Stanford University announced a record year of fundraising Wednesday, with an unprecedented $1.035 billion in gift support donated during the 2011-12 fiscal year by nearly 79,000 donors, another record for the University.
“Their gifts keep Stanford accessible to the brightest students and ensure a breadth of opportunities – inside and outside the classroom – in world-class facilities for living and learning,” said President John Hennessy in a prepared statement.
The 2011-12 sum, a 45.9 percent increase over the preceding fiscal year and 13.6 percent larger than the University’s previous record of $911.2 million during the fiscal year 2005-06, reflects in part the final months of The Stanford Challenge – which raised $6.2 billion over five years – and the May launch of the Campaign for Stanford Medicine, a $1 billion initiative that will include funding for the construction of a new hospital.

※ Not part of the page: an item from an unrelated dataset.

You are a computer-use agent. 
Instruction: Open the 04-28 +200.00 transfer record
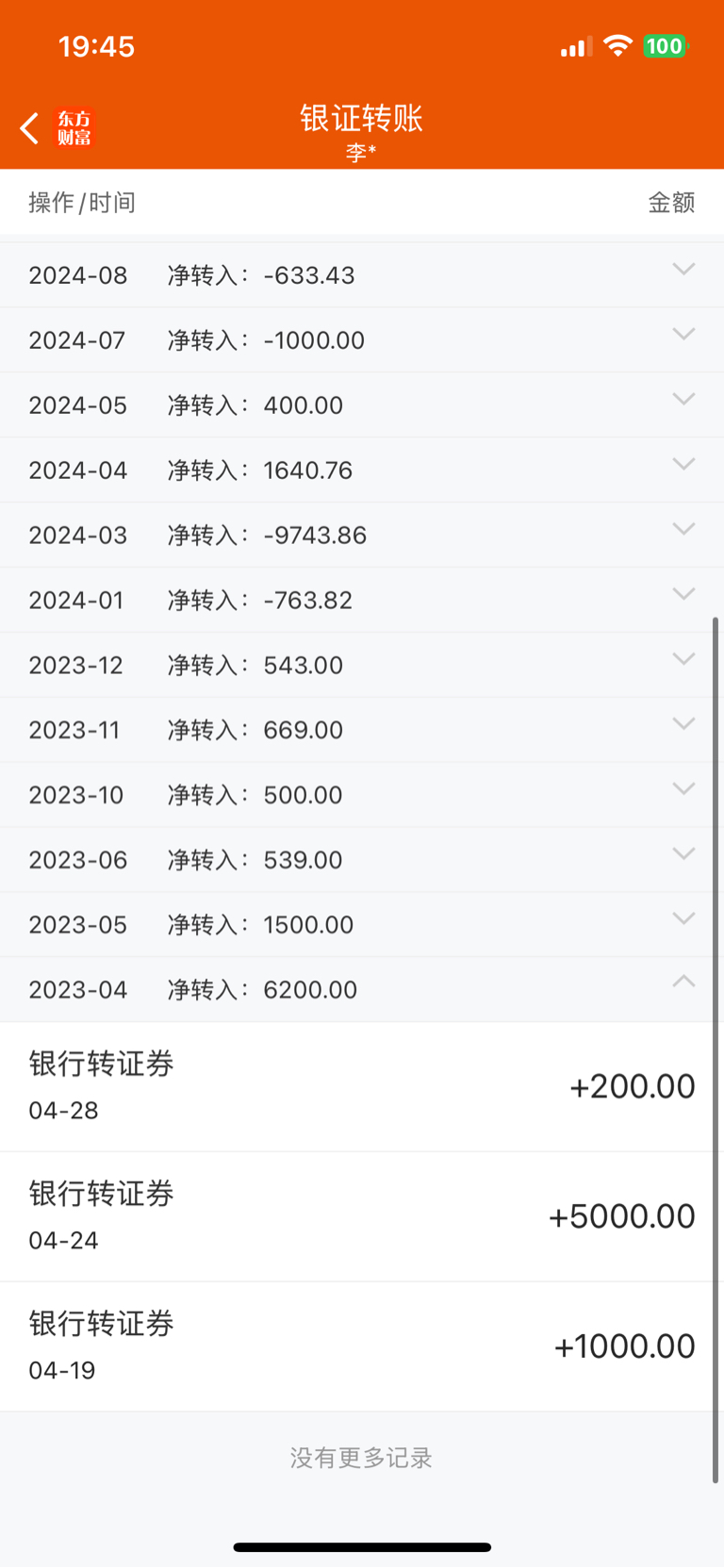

Funds raised during the year will be allocated across a range of priorities, including $304.3 million in support of research and other programs, $102.1 million for construction and maintenance of facilities and $70.8 million for student support. A $100 million gift by Robert King MBA ’60 and his wife Dorothy King also established the Stanford Institute for Innovation in Developing Economies.

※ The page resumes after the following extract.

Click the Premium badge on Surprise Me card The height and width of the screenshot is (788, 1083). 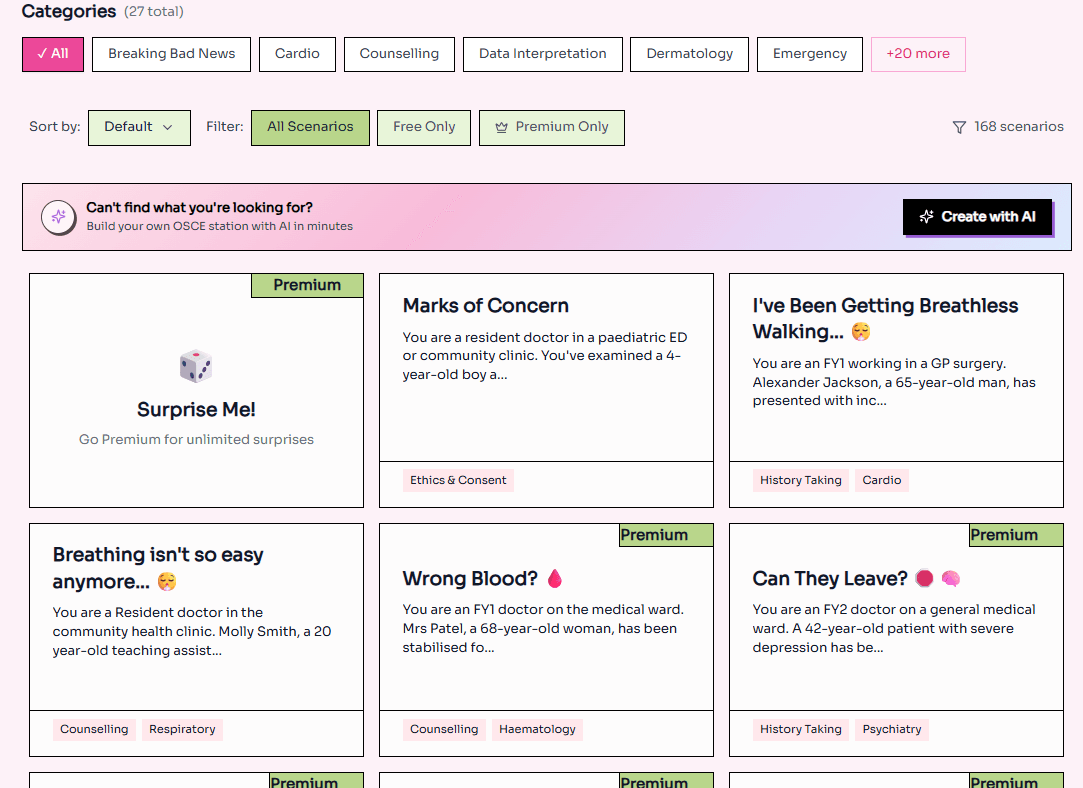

Stanford’s permanent endowment grew by more than $300 million during the year through gifts, while the total philanthropic activity – including pledges yet to be fulfilled as well as gifts and pledges received – totaled $1.2 billion.
“I am extremely gratified and a little awed by their overwhelming level of support,” Hennessy said of Stanford’s donors. “It is a tremendous vote of confidence in our outstanding faculty and students.”